## YOUR TASK:
In the article below on fine-tuning language models, which three competitive arenas did the Stanford researchers simulate?

━━━ GIVEN TEXT ━━━

Individuals and organizations increasingly use large language models to produce media that helps them compete for attention. Does fine-tuning LLMs to encourage engagement, purchases, or votes affect their alignment with social values? Researchers found that it does.
What’s new: Batu El and James Zou at Stanford University simulated three competitive arenas: social media, sales, and elections. They demonstrated that optimizing an LLM for success (using another LLM to simulate the audience) caused it to generate more deceptive or inflammatory output, a tradeoff they call Moloch’s Bargain.
Key insight: In competitive settings, the most effective message is not always the most benign. An audience may favor social posts that stir anger, sales pitches that exaggerate, and political messages that misrepresent the opposition. If an LLM is trained to generate output that pleases an audience — in this case, a separate LLM that stands in for a human audience — it can learn inadvertently to produce such harmful output.

━━━ DATASET CONTENT ━━━

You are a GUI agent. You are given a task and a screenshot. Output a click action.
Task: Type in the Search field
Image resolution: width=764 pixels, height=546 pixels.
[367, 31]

━━━

## TASK SOLUTION:
Social media, sales, and elections.